> Task details
Go to the line below containing "Task: Click the triangular" and print exactly from there through the line containing "You are a computer-use agent. This", both included. Print nothing else.

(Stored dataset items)
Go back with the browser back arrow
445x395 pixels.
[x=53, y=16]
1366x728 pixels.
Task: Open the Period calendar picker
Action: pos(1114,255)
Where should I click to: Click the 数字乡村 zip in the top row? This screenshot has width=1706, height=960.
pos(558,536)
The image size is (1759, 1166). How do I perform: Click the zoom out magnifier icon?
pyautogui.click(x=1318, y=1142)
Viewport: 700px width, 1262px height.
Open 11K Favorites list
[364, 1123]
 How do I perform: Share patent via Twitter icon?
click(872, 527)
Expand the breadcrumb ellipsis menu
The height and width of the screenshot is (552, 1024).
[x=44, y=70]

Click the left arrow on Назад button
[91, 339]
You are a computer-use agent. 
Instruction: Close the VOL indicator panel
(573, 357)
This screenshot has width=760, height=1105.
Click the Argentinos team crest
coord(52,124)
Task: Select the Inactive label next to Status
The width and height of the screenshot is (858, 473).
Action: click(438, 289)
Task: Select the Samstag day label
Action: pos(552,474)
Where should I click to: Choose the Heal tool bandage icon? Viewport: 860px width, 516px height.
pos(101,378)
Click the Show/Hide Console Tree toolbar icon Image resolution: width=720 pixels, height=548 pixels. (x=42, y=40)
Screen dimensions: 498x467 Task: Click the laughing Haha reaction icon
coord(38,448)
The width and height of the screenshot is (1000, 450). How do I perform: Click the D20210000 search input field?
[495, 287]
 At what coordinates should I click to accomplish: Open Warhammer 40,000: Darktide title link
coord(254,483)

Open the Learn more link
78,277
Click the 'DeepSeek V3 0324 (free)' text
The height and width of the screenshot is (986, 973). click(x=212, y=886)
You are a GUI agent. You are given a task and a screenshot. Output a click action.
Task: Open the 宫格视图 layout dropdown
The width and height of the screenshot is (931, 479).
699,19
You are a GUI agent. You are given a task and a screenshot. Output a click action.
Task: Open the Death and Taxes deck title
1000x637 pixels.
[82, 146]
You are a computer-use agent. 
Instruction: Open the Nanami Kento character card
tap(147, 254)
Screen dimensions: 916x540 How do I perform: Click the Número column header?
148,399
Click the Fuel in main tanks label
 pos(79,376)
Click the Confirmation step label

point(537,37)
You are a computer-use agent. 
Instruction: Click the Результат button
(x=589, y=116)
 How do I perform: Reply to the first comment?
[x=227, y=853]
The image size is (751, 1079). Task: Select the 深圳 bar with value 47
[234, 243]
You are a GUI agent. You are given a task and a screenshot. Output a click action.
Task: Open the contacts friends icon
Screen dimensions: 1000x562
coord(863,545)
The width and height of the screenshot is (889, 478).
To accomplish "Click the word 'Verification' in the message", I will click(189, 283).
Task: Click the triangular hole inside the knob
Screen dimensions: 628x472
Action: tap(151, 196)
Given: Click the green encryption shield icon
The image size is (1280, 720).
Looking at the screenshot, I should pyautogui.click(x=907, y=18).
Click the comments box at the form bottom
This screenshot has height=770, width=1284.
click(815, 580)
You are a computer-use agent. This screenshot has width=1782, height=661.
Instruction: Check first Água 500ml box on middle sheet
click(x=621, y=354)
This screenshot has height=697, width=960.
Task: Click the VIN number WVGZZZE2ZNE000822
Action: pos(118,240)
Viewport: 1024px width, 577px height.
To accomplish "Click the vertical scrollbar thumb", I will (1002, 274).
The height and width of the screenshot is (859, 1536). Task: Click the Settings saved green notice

> Solution to the exercise
Task: Click the triangular hole inside the knob
Screen dimensions: 628x472
Action: tap(151, 196)
Given: Click the green encryption shield icon
The image size is (1280, 720).
Looking at the screenshot, I should pyautogui.click(x=907, y=18).
Click the comments box at the form bottom
This screenshot has height=770, width=1284.
click(815, 580)
You are a computer-use agent. This screenshot has width=1782, height=661.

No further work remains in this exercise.